1. Is there corrosion inhibitor injection into the line?
2. What work was done to select a welding consumable chemical composition?

Steve Jones
Corrosion Management Consultant


All answers are personal opinions only and are in no way connected with any employer.
 
I would also suspect corrosion, especially if the leaks are remote to the displacements.

Whats the chemical composition, salt content, of the oils, gases, water and temperature?

 
With all the data you have, you can run an engineering critical assessment (ECA) of the failure to identify the most likely cause(s) leading to this early failure.
Got this run fir a couple of pipeline failures onshore and offshore, great tool to provide evidence for insurance and law case.
Please only use ECA specialists, otherwise you may end up with bad surprise. Garbage in, garbage out!
 
Mahmoud,
Lots of questions arises after the physical evidence of failures you have listed.
1. Leak at HAZ - Obviously, those are the highest stress point to cause the crack and hence a leak. Investigate the following:
a. Correctness of WPS including PWHT.
b. The technique of application of internal coating was after the welding. Coating failure can lead to stress-corrosion failure.
c. If a free-spanning occurred? Usually, caused by scouring of the sea bed the pipeline rest on that lead to high bending stresses.

2. How was the 6 month preservation done after the hydrotest? Dryout process, purging/interting etc.

3. The 1.5 meter onshore displacement, indicates presence of slugs. Obviously appears that the onshore risers are not modelled/designed correctly that the loads are getting transferred to onshore supports including the pig receiver.

Two-phase flow regimes in subsea pipelines are complex and designers uses different mathematical models to best guess it but again depends on many parameters like flow rate, pipe diameter, hydrodynamic behavior at horizontal and vertical sections.
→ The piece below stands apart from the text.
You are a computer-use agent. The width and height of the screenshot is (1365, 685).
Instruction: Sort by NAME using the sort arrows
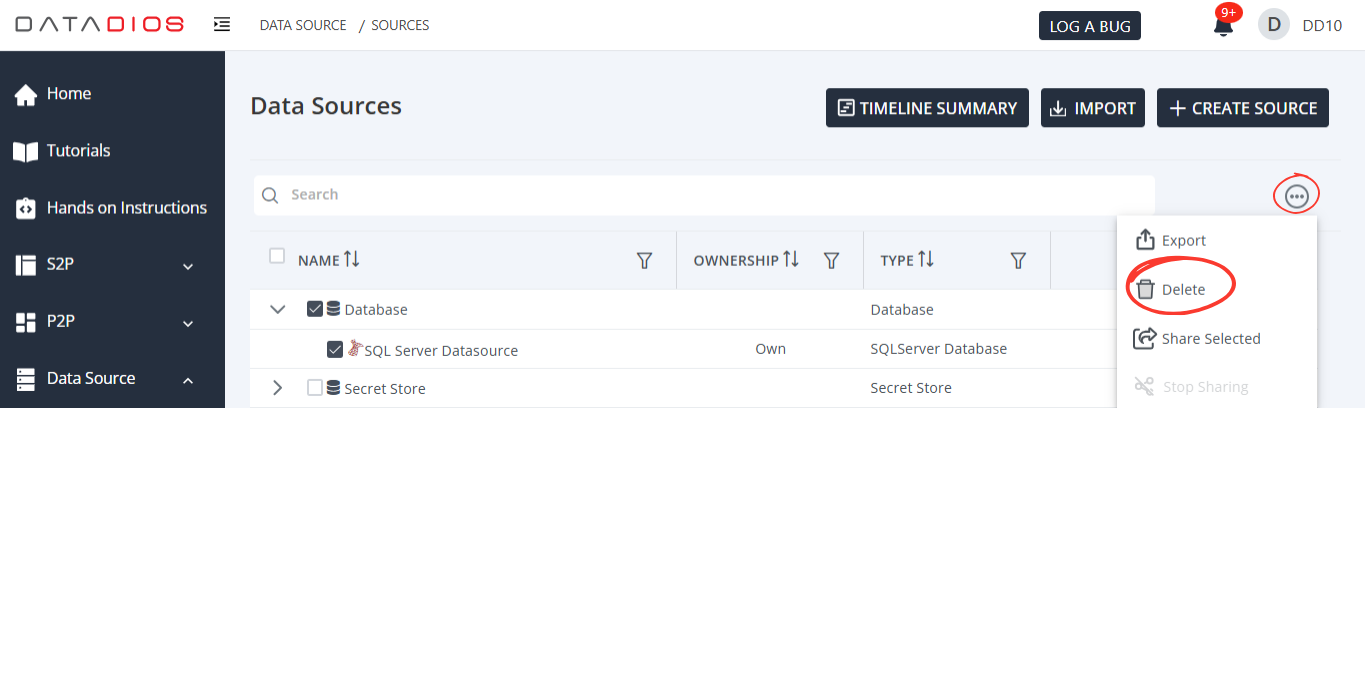351,260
Do you have a slug catcher?

Many offshore pipeline failures are attributed to Flow Induced Vibration (FIV) by multiphase flow that leads to fatigue failures.

Nonetheless, the HAZ seems to be the weakest points (high stress points) that has led to cracks and consequent leaks. It could be the summation of all or either of residual stresses after welding, stress corrosion and fatigue.

GDD
Canada
 
Maybe I missed something : Why isn't the first question "Is this sour service "?
 
Supposedly H2S content would be included in the response to this question.
"Whats the chemical composition, ..."

 
What position is the leak in circumference?

HAZ gets some odd effects. If there is a high acid no in the Crude you can get preferential corrosion.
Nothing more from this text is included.